* ABOUT THIS TASK
Only the pictures stay out; please return all the entries below exactly as written.
Segment Open
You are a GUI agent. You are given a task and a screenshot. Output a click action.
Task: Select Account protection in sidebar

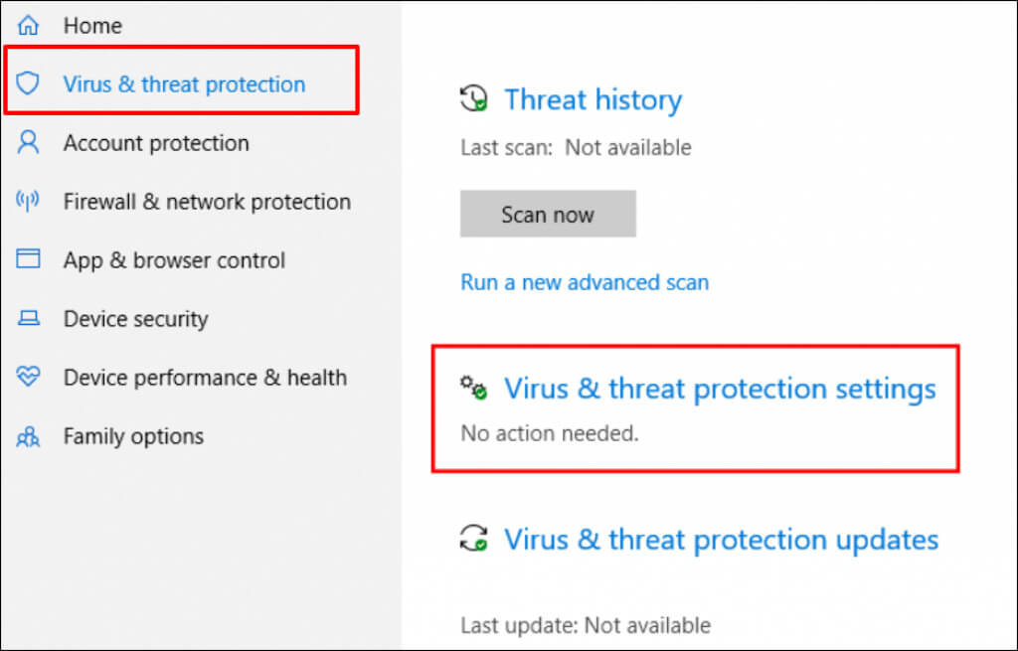tap(156, 143)
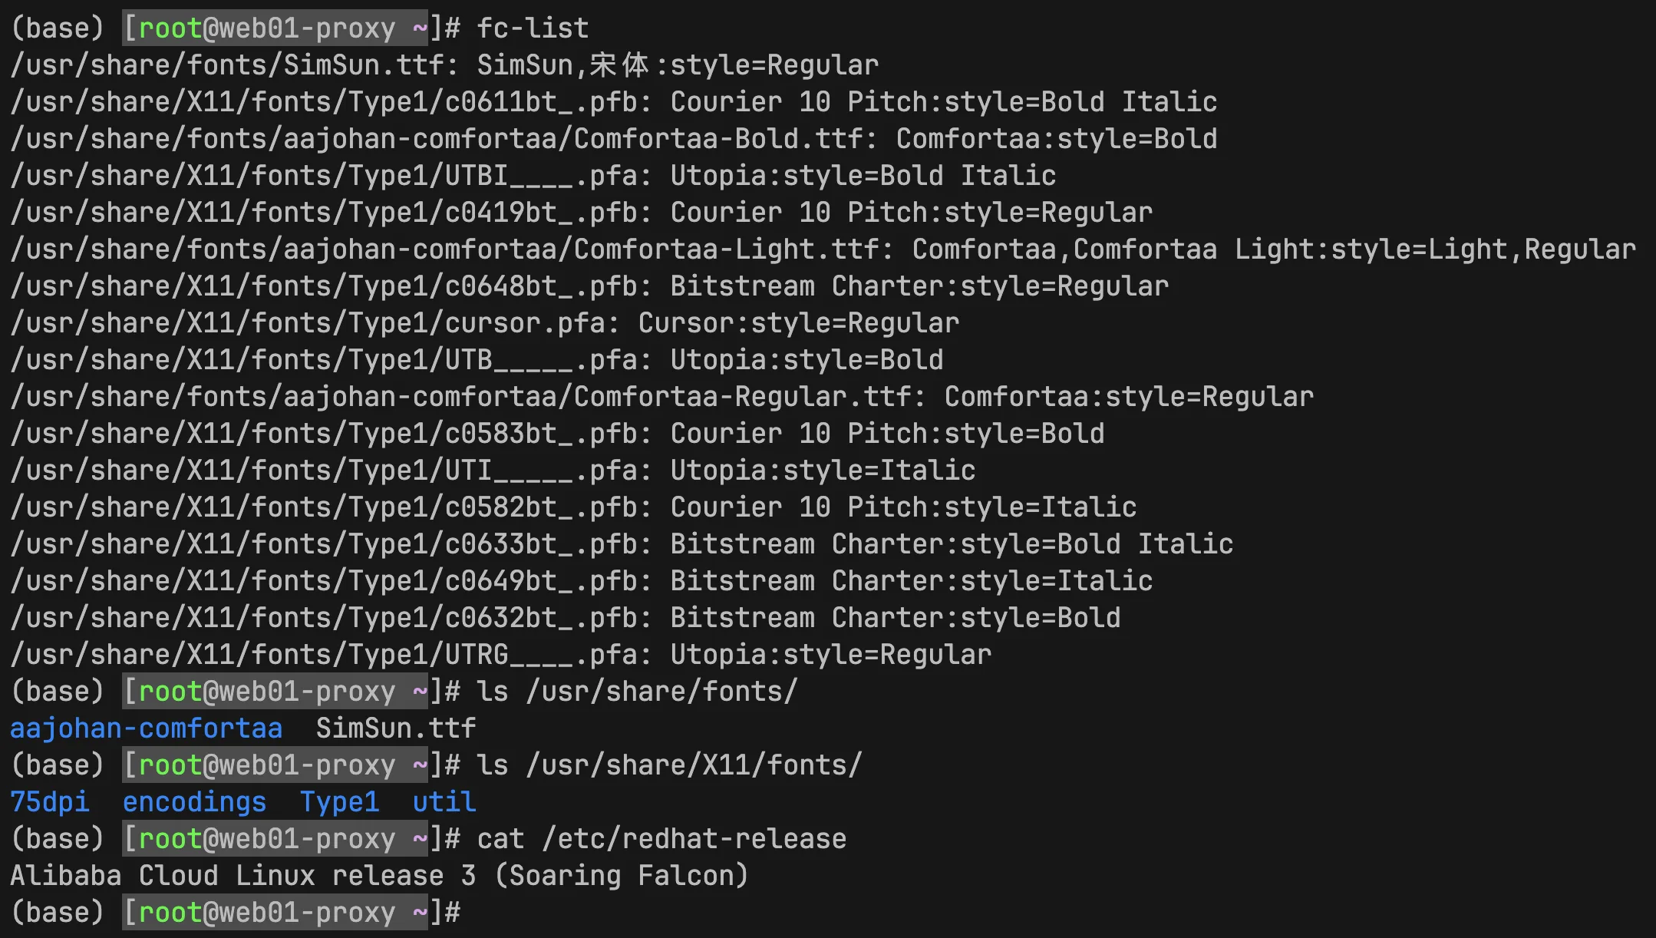The height and width of the screenshot is (938, 1656).
Task: Click the c0633bt_.pfb Bitstream Charter line
Action: click(x=622, y=544)
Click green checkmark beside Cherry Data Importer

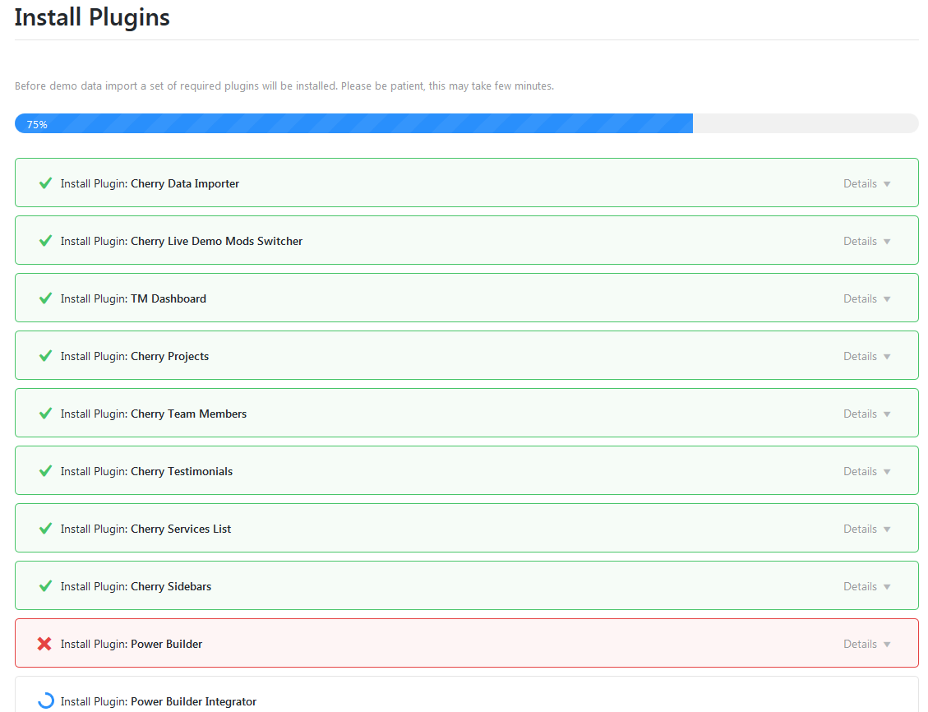46,183
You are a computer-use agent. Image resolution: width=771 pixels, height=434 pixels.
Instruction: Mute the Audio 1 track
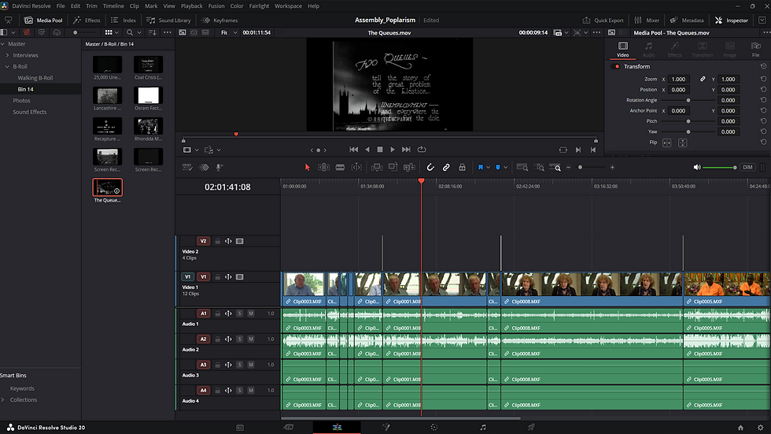click(x=251, y=313)
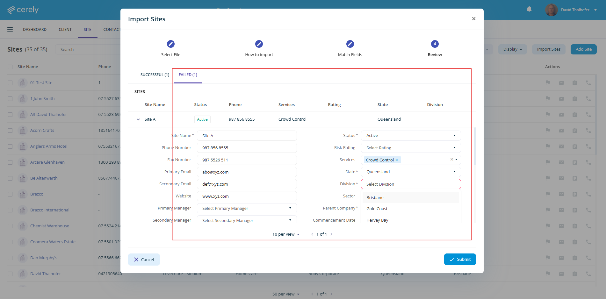The image size is (606, 299).
Task: Tick the checkbox for 01 Test Site
Action: (x=10, y=83)
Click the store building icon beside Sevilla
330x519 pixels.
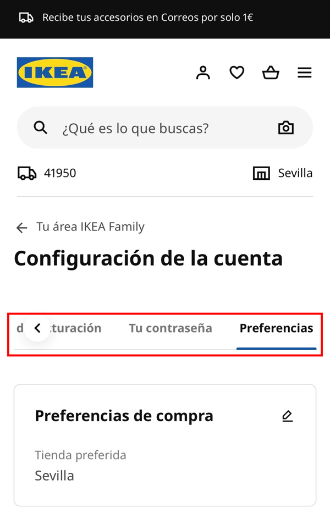(261, 173)
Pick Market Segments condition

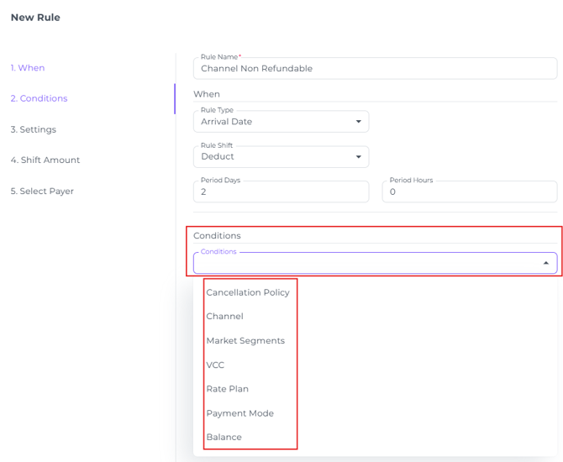pos(245,341)
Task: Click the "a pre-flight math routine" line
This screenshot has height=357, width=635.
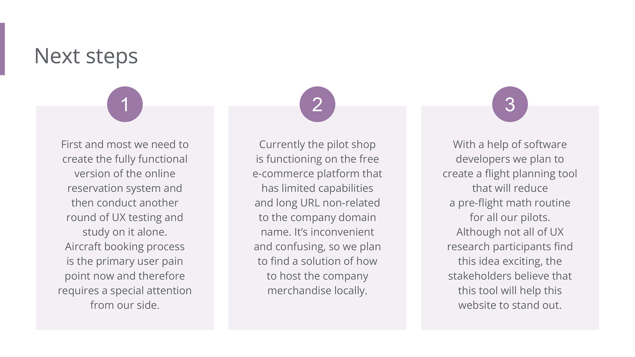Action: 510,203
Segment Closed
* ANSWER FOR THIS EXERCISE
You are a GUI agent. You are given a task and a screenshot. Output a click action.
Task: Select Account protection in sidebar

tap(156, 143)
The height and width of the screenshot is (938, 1656).
Task: Click the c0633bt_.pfb Bitstream Charter line
Action: click(x=622, y=544)
Click green checkmark beside Cherry Data Importer

46,183
You are a computer-use agent. Image resolution: width=771 pixels, height=434 pixels.
Instruction: Mute the Audio 1 track
click(x=251, y=313)
The image size is (606, 299).
Task: Tick the checkbox for 01 Test Site
Action: (x=10, y=83)
Click the store building icon beside Sevilla
330x519 pixels.
(261, 173)
Pick Market Segments condition

pos(245,341)
Task: Click the "a pre-flight math routine" line
This screenshot has height=357, width=635.
Action: 510,203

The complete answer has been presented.